Para entender cómo se podría formar un agujero negro, tenemos que tener ciertos conocimientos acerca del ciclo vital de una estrella. Una estrella se forma cuando una gran cantidad de gas, principalmente hidrógeno, comienza a colapsar sobre sí mismo debido a su atracción gravitatoria. Conforme se contrae, sus átomos empiezan a colisionar entre sí, cada vez con mayor frecuencia y a mayores velocidades: el gas se calienta. Con el tiempo, el gas estará tan caliente que cuando los átomos de hidrógeno choquen ya no saldrán rebotados, sino que se fundirán formando helio. El calor desprendido por la reacción que es como una explosión controlada de una bomba de hidrógeno, hace que la estrella brille. Este calor adicional también aumenta la presión del gas hasta que ésta es suficiente para equilibrar la atracción gravitatoria, y el gas deja de contraerse. Las estrellas permanecerán estables en esta forma por un largo período, con el calor de las reacciones nucleares equilibrando la atracción gravitatoria. Finalmente, sin embargo, la estrella consumirá todo su hidrógeno y los otros combustibles nucleares. Paradójicamente, cuanto más combustible posee una estrella al principio, más pronto se le acaba. Esto se debe a que cuanto más masiva es la estrella, más caliente tiene que estar para contrarrestar la atracción gravitatoria, y, cuanto más caliente está, más rápidamente utiliza su combustible. Nuestro sol tiene probablemente suficiente combustible para otros cinco mil millones de años aproximadamente, pero estrellas más masivas pueden gastar todo su combustible en tan sólo cien millones de años, mucho menos que la edad del universo. Cuando una estrella se queda sin combustible, empieza a enfriarse y por lo tanto a contraerse. Lo que puede sucederle a partir de ese momento sólo se empezó a entender al final de los años veinte.

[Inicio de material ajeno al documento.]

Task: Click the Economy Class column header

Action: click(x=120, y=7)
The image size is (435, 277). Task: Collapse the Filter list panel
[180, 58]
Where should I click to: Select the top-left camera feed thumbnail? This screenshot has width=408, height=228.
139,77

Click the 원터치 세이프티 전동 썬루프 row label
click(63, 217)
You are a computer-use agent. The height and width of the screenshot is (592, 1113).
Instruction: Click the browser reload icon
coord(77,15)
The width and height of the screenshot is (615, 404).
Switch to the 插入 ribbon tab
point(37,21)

En 1928, Subrahmanyan Chandrasekhar calculó lo grande que podría llegar a ser una estrella que fuera capaz de soportar su propia gravedad, una vez que hubiera gastado todo su combustible. La idea era la siguiente: cuando la estrella se reduce en tamaño, las partículas materiales están muy cerca unas de otras, y así, de acuerdo con el principio de exclusión de Pauli, tienen que tener velocidades muy diferentes. Esto hace que se alejen unas de otras, lo que tiende a expandir a la estrella. Una estrella puede, por lo tanto mantenerse con un radio constante, debido a un equilibrio entre la atracción de la gravedad y la repulsión que surge del principio de exclusión, de la misma manera que antes la gravedad era compensada por el calor.
Cuando la estrella fuera suficientemente densa, la repulsión debida al principio de exclusión sería menor que la atracción de la gravedad. Chandrasekhar calculó que una estrella fría de más de aproximadamente una vez y media la masa del Sol no sería capaz de soportar su propia gravedad.

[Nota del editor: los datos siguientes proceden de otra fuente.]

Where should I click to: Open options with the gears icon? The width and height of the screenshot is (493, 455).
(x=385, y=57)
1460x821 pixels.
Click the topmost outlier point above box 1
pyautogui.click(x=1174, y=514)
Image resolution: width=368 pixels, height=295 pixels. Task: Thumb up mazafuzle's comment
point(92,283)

Si una estrella posee una masa menor que el límite de Chandrasekhar, puede finalmente cesar de contraerse y estabilizarse en un posible estado final, como una estrella “enana blanca”, con un radio de unos pocos miles de kilómetros y una densidad de decenas de toneladas por centímetro cúbico. Una enana blanca se sostiene pro la repulsión.

Landau señaló que existía otro posible estado final para una estrella, también con una masa límite de una o dos veces la masa del sol, pero mucho más pequeña incluso que una enana blanca. Estas estrellas se mantendrían gracias a la repulsión debida al principio de exclusión entre neutrones y portones, en vez de entre electrones. Se les llamó por eso estrellas de neutrones. Tendrían un radio de unos quince kilómetros aproximadamente y una densidad de decenas de millones de toneladas por centímetro cúbico.